Tasks to perform.
#1 In the workers' compensation excerpt, rewrite the paragraph that begins "In classifying work conditions" in shorter form, keeping its main facts.
#2 Extend the workers' compensation excerpt by writing the next part after its final sentence.

The state Supreme Court said the lower court "abused its discretion by not limiting its review to determining whether (the workers comp judge's) factual findings were supported by the record and, instead, focusing on a brief section of testimony not included in the (judge's) factual findings to support its own conclusion that Rossi's comments were 'normal in the mining industry."'

In classifying work conditions, the court said it considers "the specific work environment of the claimant, for we recognize that what may be normal for a police officer will not be normal for an office worker." In this case, the workers comp judge "followed our dictates and considered what was normal for the mine" in its ruling, the state Supreme court ruled.

The court said the workers comp judge correctly determined that Mr. Hopton established that Mr. Rossi's comments constituted the required "abnormal working conditions" to receive benefits.

Patrick Vitullo, a plaintiff workers compensation attorney with Plymouth Meeting, Pa.-based Clemens & Vitullo P.C., said to be awarded workers comp benefits under Pennsylvania law, the plaintiff must establish there was "objective evidence" of these abnormal conditions, not just a "subjective impression."

Information shown.
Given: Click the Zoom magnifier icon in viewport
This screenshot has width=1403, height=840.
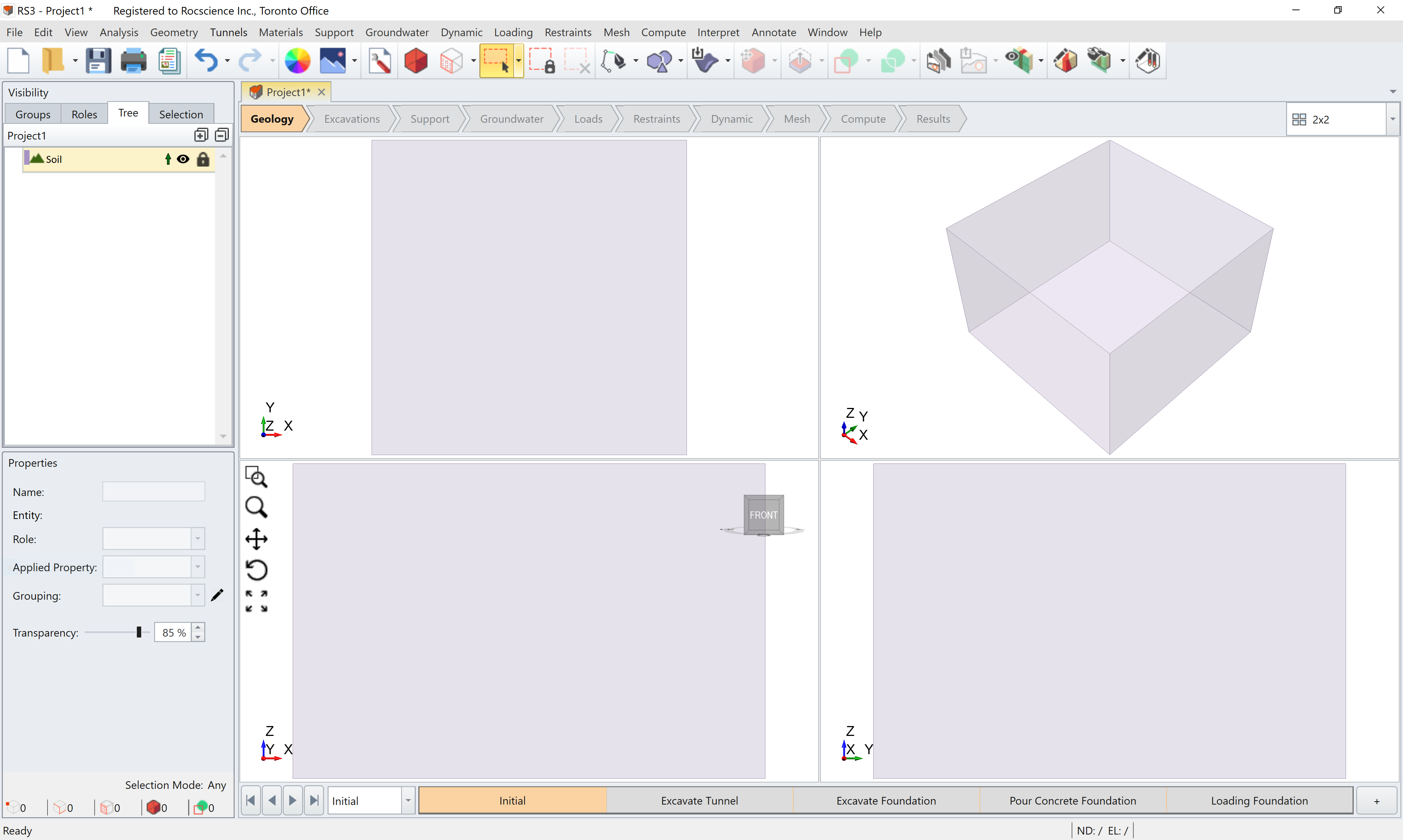Looking at the screenshot, I should pos(256,508).
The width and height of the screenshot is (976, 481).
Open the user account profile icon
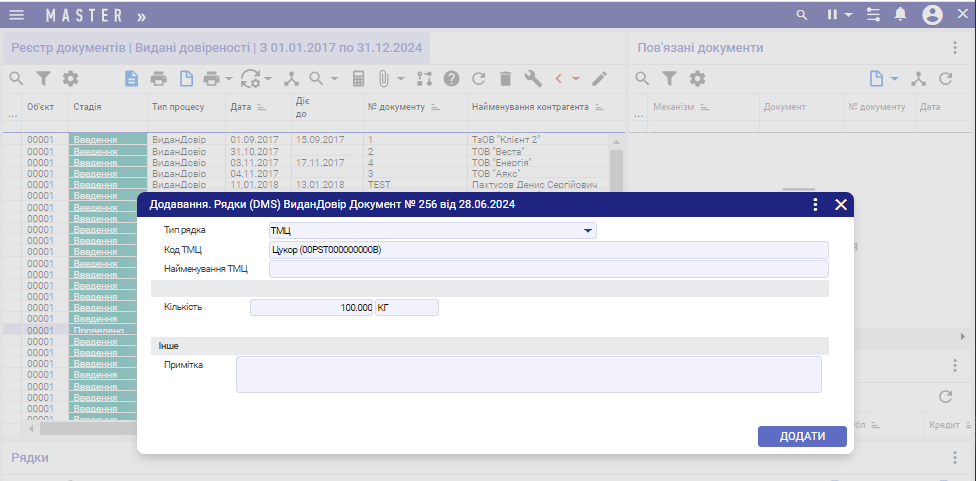932,15
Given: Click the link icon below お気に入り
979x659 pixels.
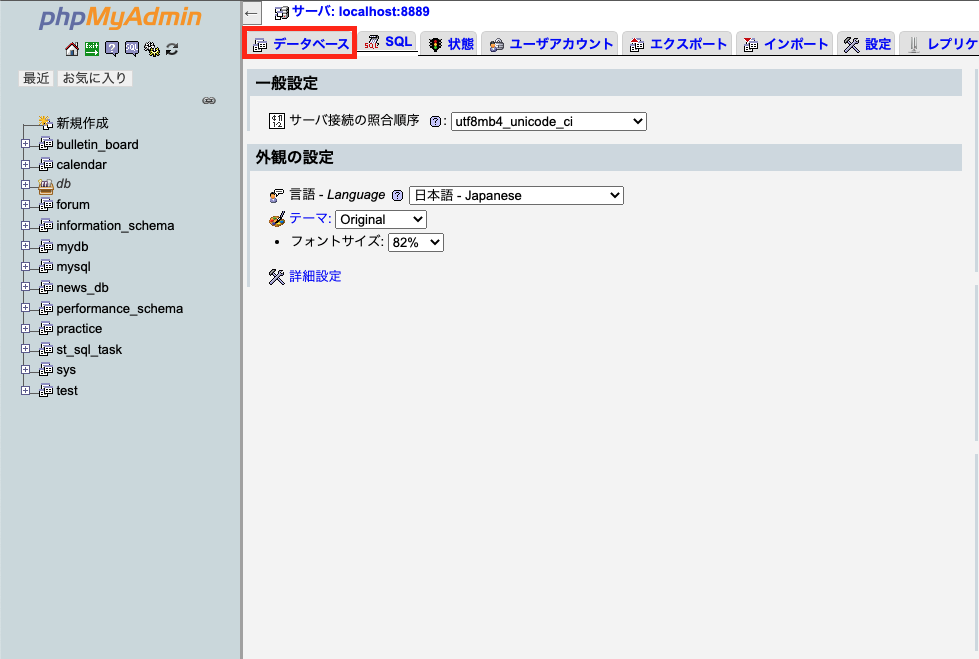Looking at the screenshot, I should tap(209, 100).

Answers given.
#1 The court said it classifies work conditions by looking at the claimant's specific work environment, because what is normal for a police officer is not normal for an office worker. The state Supreme Court ruled that the workers comp judge followed this guidance by considering what was normal for the mine.

#2
The court concluded there was sufficient evidence of abnormal working conditions in Mr. Hopton's case, "which I believe most people would agree is the right decision," said Mr. Vitullo.

Andrew E. Greenberg, a defense attorney with Chartwell Law Offices L.L.P. in Norristown, Pa., said the decision stresses the importance of the workers comp judge's "role as the ultimate fact finder" in these cases.

It is also a reminder that when a supervisor "undertakes to cause severe emotional distress to a subordinate," it can create abnormal working conditions, Mr. Greenberg said.

RAG (Cyprus) Emerald Resources L.P. vs. Workers Compensation Appeal Board (Hopton), appeal of: Ronald A. Hopton, Supreme Court of Pennsylvania, No. 1 WAP 2005, Jan. 11, 2007.